John McManamy with a rather flippant look at Mental Illness Awareness Week. Americans reading this blog, go hug a nutter!


It’s the answer that’s the problem, stupid

July 29, 2009

Alison at Genius Gone Wrong has penned an insightful and very personal post about the link between mental health and debt.

For countless people with mental health problems debt is often a common problem, whether it’s just a case of day to day struggling to cope with simple daily finances or more serious debts from spending on credit and not being able to pay the money back. The situation gets worse and gradually as time goes on you find yourself scared to answer the telephone or open the post and as the time progresses you continue often to bury your head in the sand in the hope the problem will just magically disappear.

Been there, done that.
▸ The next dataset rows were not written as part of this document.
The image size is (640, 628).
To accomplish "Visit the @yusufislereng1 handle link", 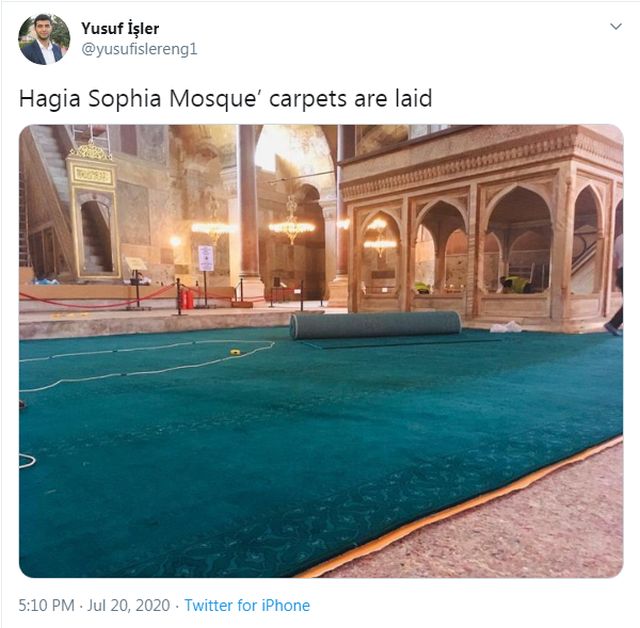I will coord(139,49).
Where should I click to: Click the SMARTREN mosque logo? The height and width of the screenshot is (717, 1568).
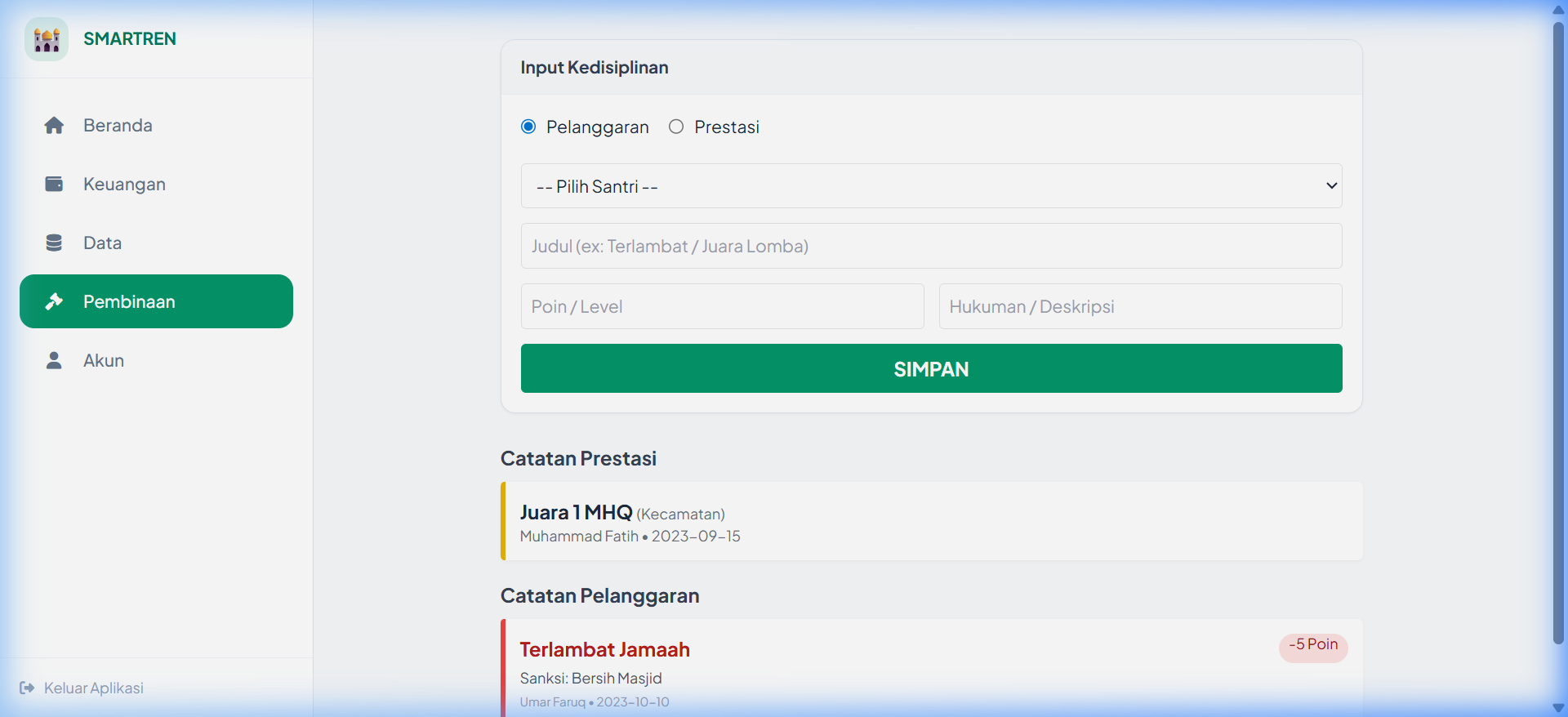pyautogui.click(x=46, y=38)
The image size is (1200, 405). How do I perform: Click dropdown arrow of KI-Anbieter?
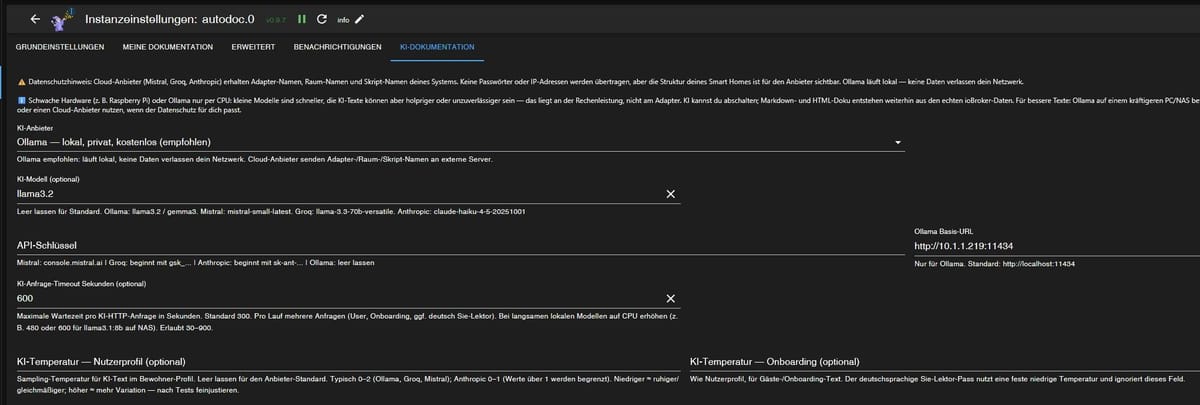point(898,142)
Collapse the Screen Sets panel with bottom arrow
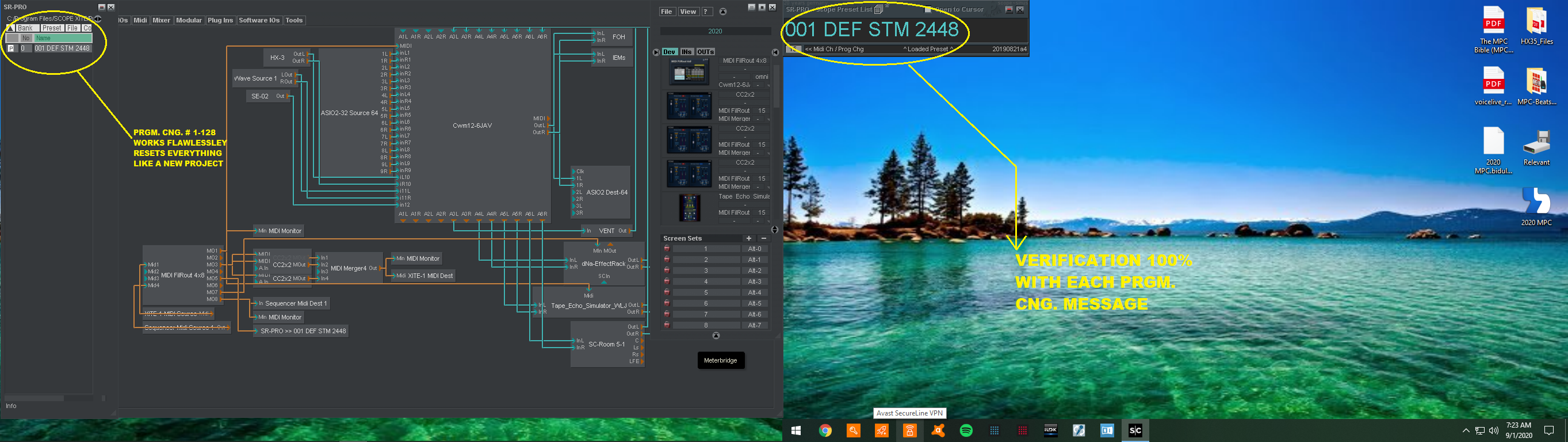Screen dimensions: 1568x442 point(716,336)
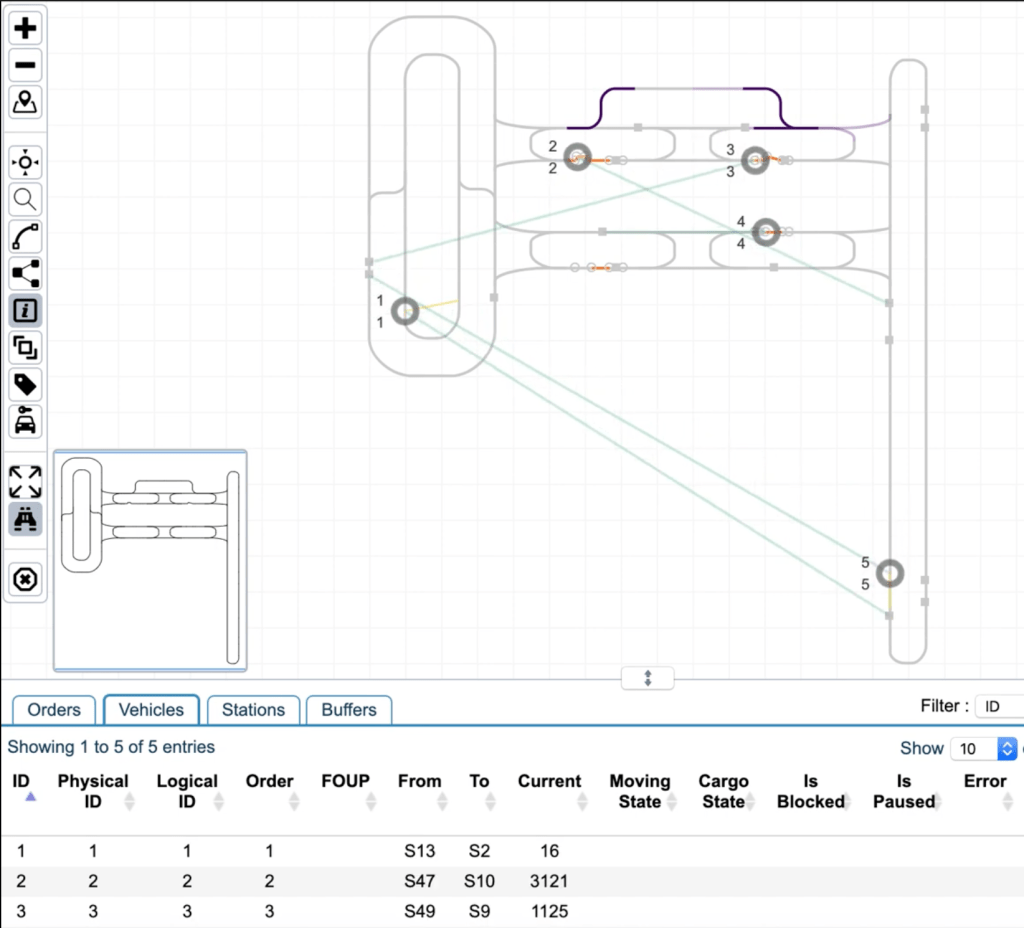Click the center-on-target crosshair icon
Image resolution: width=1024 pixels, height=928 pixels.
pyautogui.click(x=26, y=162)
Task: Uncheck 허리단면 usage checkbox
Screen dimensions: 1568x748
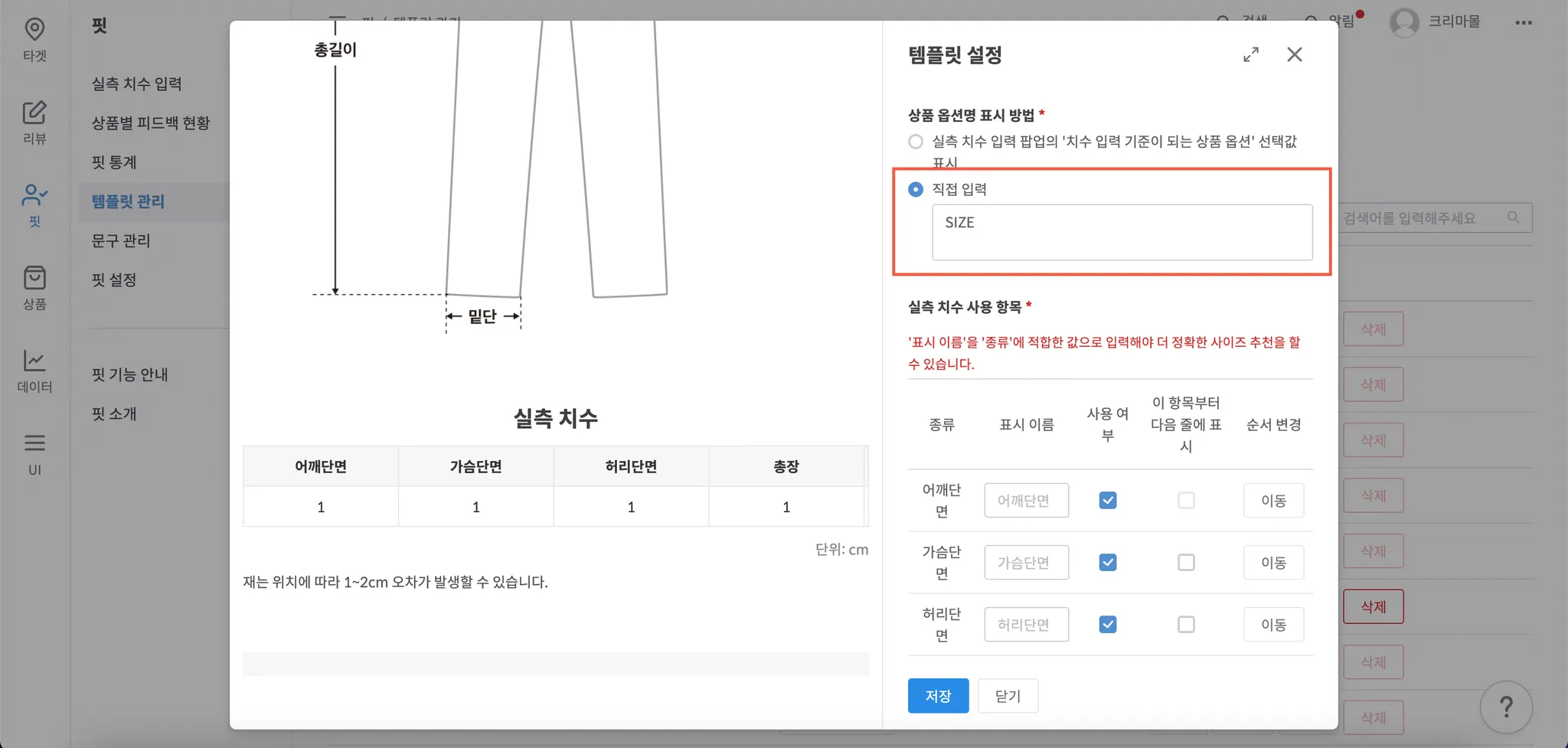Action: [1108, 625]
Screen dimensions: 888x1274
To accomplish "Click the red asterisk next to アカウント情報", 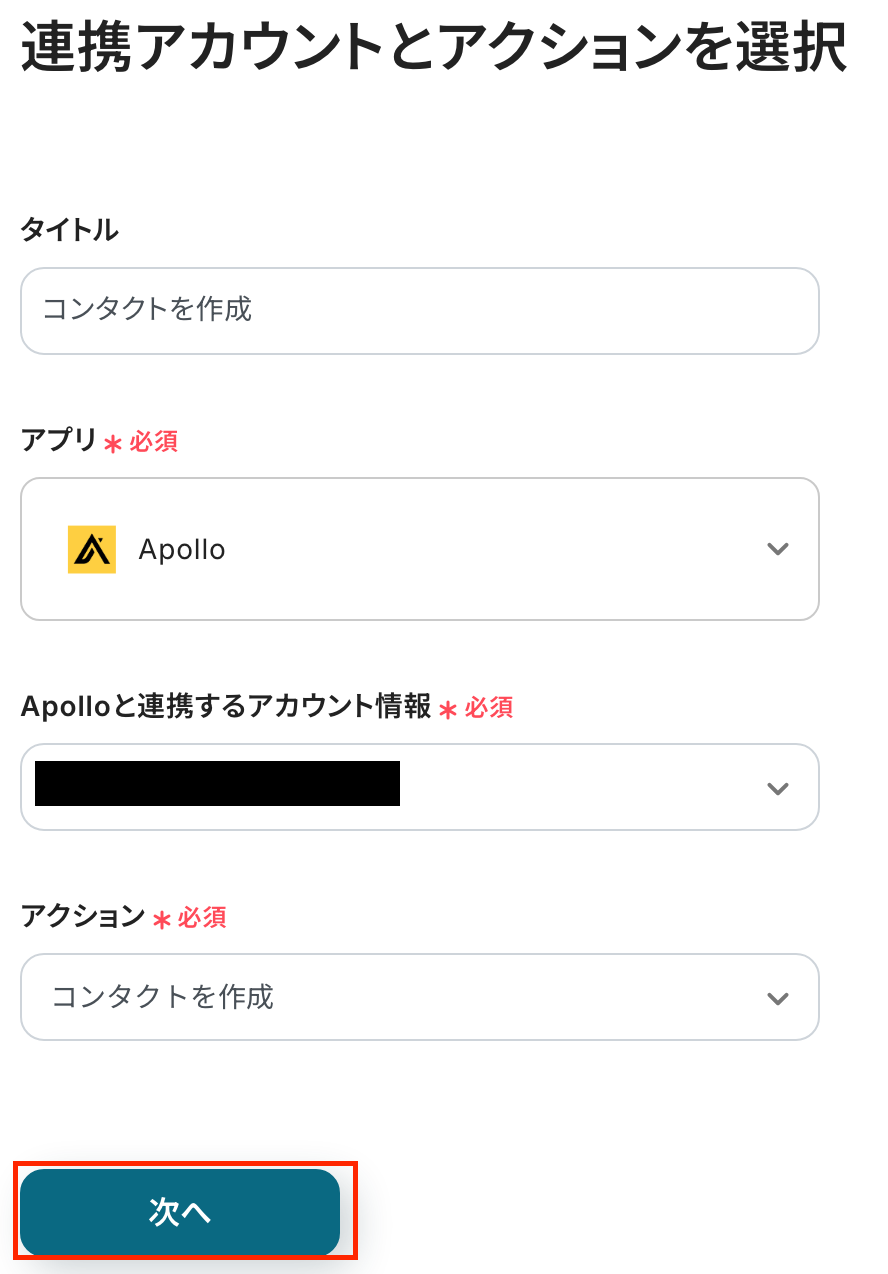I will (448, 710).
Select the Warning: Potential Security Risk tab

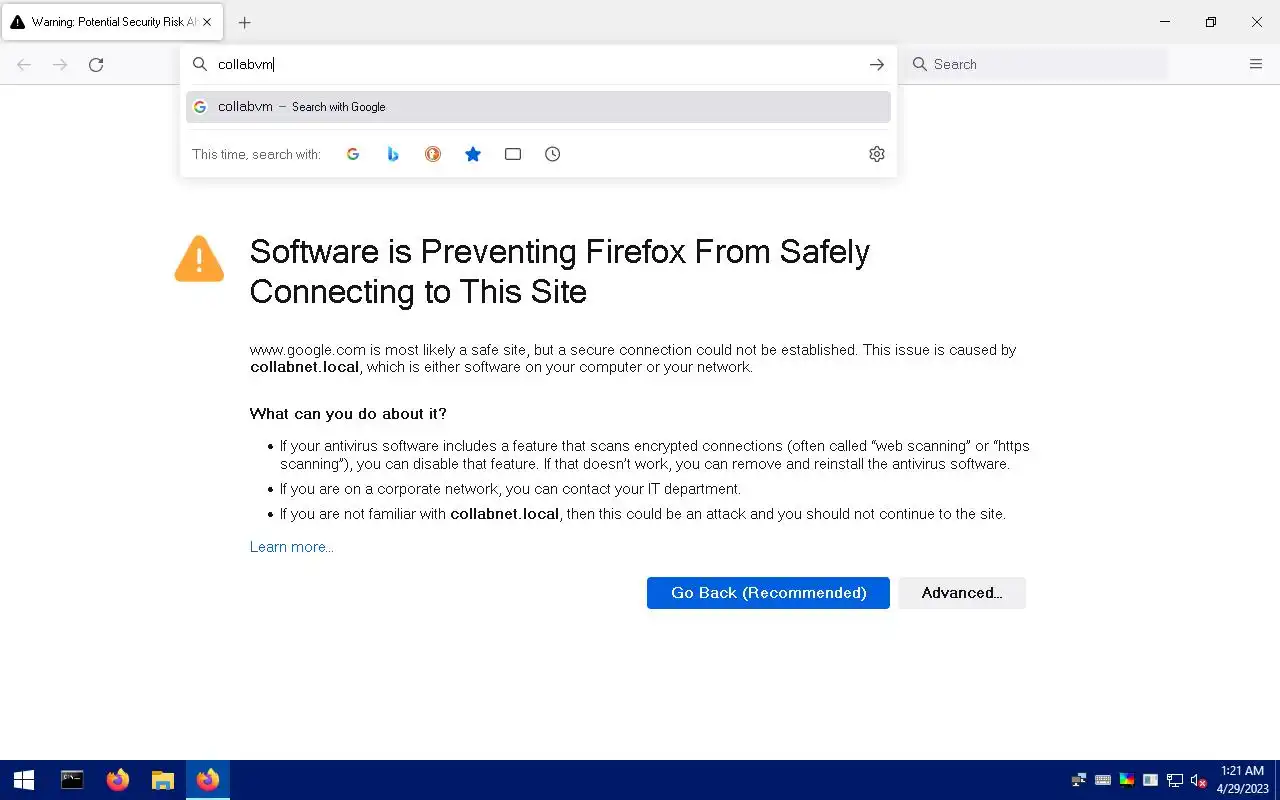tap(105, 22)
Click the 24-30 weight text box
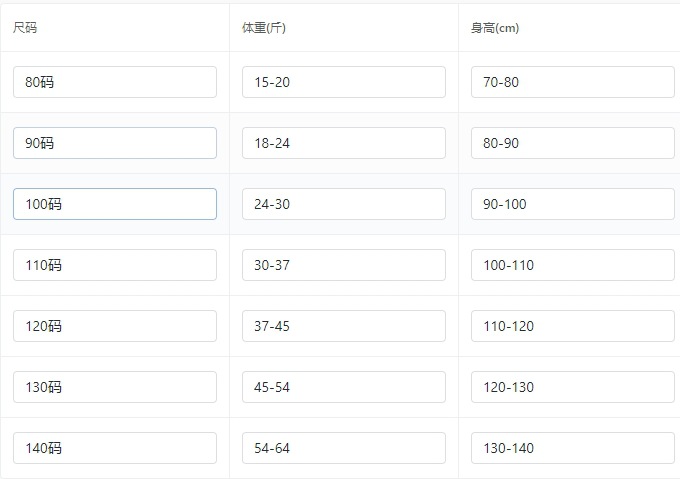This screenshot has width=680, height=479. (344, 204)
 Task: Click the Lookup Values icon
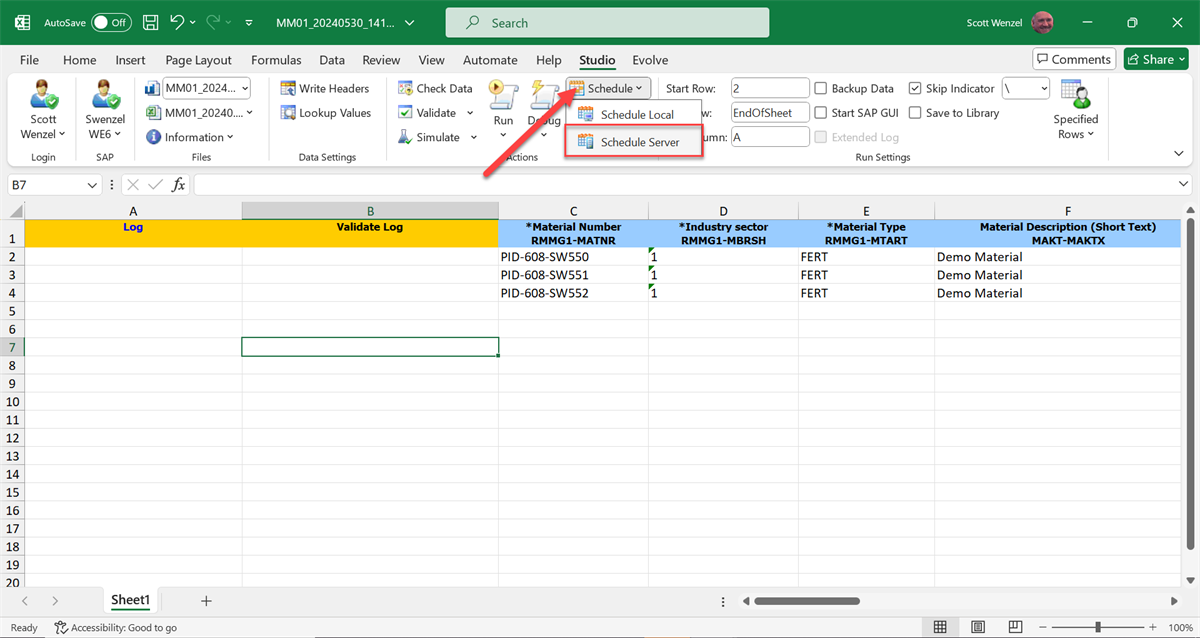pyautogui.click(x=288, y=113)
I’ve struggled with managing my finances for as long as I can remember. I’m bad with money at the best of times (“I want it, so I’ll have it”), but this worsens at either end of the mental health spectrum. While hypomanic, buying things seems like a great idea – spending money to make money. This occasionally pays off (my import schemes of WeatherWriters and Firewheels), but in the majority just leaves me with a pile of crap that I had a fantastic idea about, but now have no motivation or use for.

Worse still, and what seems to be the opposite to Alison, is the depression that can seemingly only be cured by buying “stuff”. Everything from food to CDs to toys to the random, like tents and cars, calls out to you, claiming that it can sort you out and return you to the height of happiness. Of course, this never works, you just accumulate yet another pile of crap that you have no motivation of use for, and of course, a massive debt.

After several years of that, and an expensive degree looming on the horizon, I decided enough is enough, and started sorting my finances out. Recording absolutely everything I spend money on has really made me appreciate just how much money I waste, not just on the big things (which I’ve slowly been CBTing myself to stop impulse buying), but especially the snacking on chocolate and coke that still doesn’t manage to make me happier. And this is a good thing, because seeing daily how much money I (don’t) have, really is putting the brakes on my spending.

However, my point is this. Why did I decide to do it now? Just as I’m heading into a mild depression that is making me want to buy stuff. So I’m taking bets. Depression or budgetting – which one will win out?


Nervous tick

July 20, 2009

I can tell that I’m getting stressed at the moment. Not just outwardly stressed, but subconciously. How? I’m plucking my beard.

Much like a parrot, when I get down or under pressure, I start plucking. Though there are several differences: parrots are far more intelligent, better looking and easier to understand than me, and unlike them I luckily have an almost limitless supply of things to pluck, with my rediculously fast growing beard.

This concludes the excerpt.